Availability Reporting Round-Up

This is my final post (for the time being) on the subject of Availability reporting. I’ve posted quite a bit about this recently – the previous post in the series is Availability & the Performance Graphs (this has links to the other posts).

Recall from my previous post I listed the Availability graphs, but left discussing them for this post. The graphs I mentioned were

  • Downtime – Item (Monthly)
  • Downtime – Item (Monthly User Based)
  • Downtime – Item (Weekly)
  • Downtime – Item (Weekly User Based)
  • Downtime – System
  • Downtime – System (User Based)

These reports simply show (on a weekly or monthly basis) the total amount of downtime. As you can see, there are broadly two types: those that are ‘User-based’ and those that are not user-based (I’ll call these reports ‘straight downtime‘ reports).

Starting with the straight downtime reports, these just total-up the amount of downtime over the given period. If you’ve had 4 hours downtime in August, that is what the report will show.

The User-based reports do something different. Like the straight reports, they take the amount of downtime that has occurred in the preceding period. However, it is then multiplied by the number of concurrent users for the Key Service in question (this information is taken from the CMDB).
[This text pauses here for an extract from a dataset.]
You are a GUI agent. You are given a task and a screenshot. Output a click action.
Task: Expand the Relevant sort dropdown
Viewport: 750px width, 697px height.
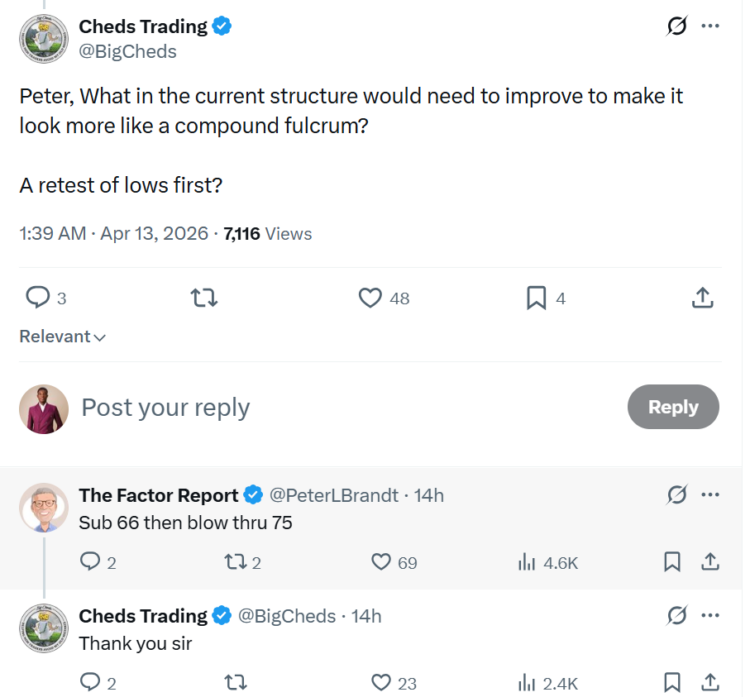[62, 336]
Example: You have a warehousing system that has 30 concurrent users across three sites. This Key Service in a one-month period experiences 2 hours downtime. The User-based downtime reports would show downtime as 2 x 30 = 60 hours.
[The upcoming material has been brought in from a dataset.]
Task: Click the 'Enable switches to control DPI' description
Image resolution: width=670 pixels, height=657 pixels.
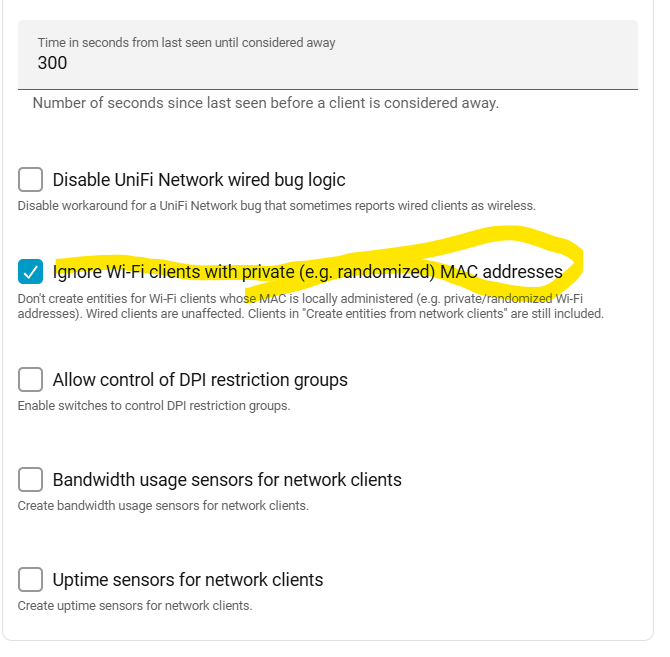Action: [x=154, y=406]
If the User-based reports sound strange, then here is the intent. You can use them to assess the costs of downtime, because the reports show the amount of lost production hours. As part of your SLA you might agree the cost of a single ‘Lost Production Hour’ for a given Key Service, and from this use the User-based reports for downtime financial reporting.

Coming to a reasonable value for a lost production hour is beyond the scope of this post, but normally it will include an averaged salary value for the users concerned, and may also include a measure for the fact that profitable enterprise has been also lost during downtime – a double whammy for the organisation.
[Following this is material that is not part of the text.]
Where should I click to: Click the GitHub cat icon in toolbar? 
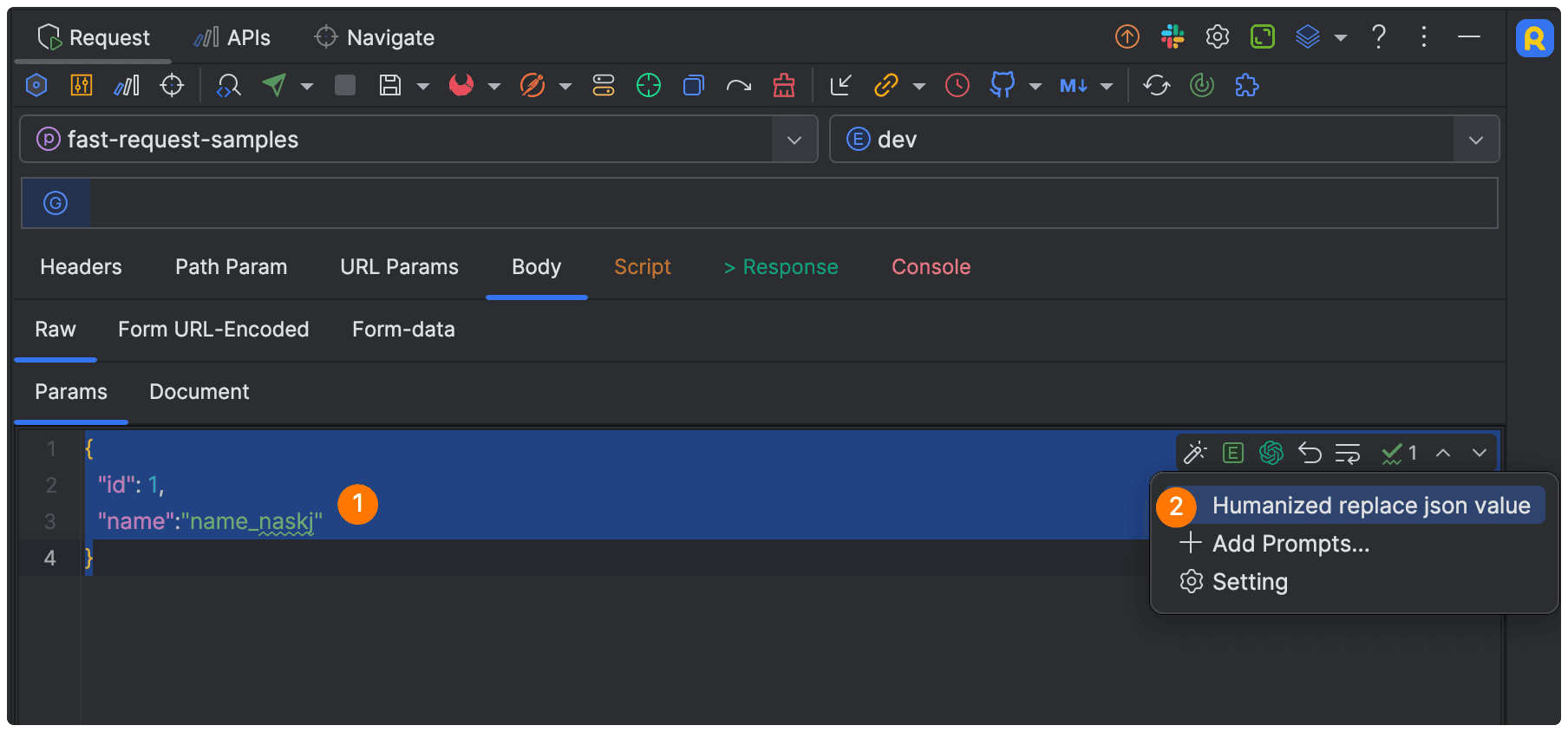[x=1003, y=85]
My personal opinion is that the User-based downtime reports are the most useful – they focus attention on the effect of downtime and unavailability on the organisation. I have to comment though that sometimes there is resistance to using these reports in IT departments, because the numbers generated can be very large indeed. However, that should not preclude their use in a properly managed Service Desk or Helpdesk.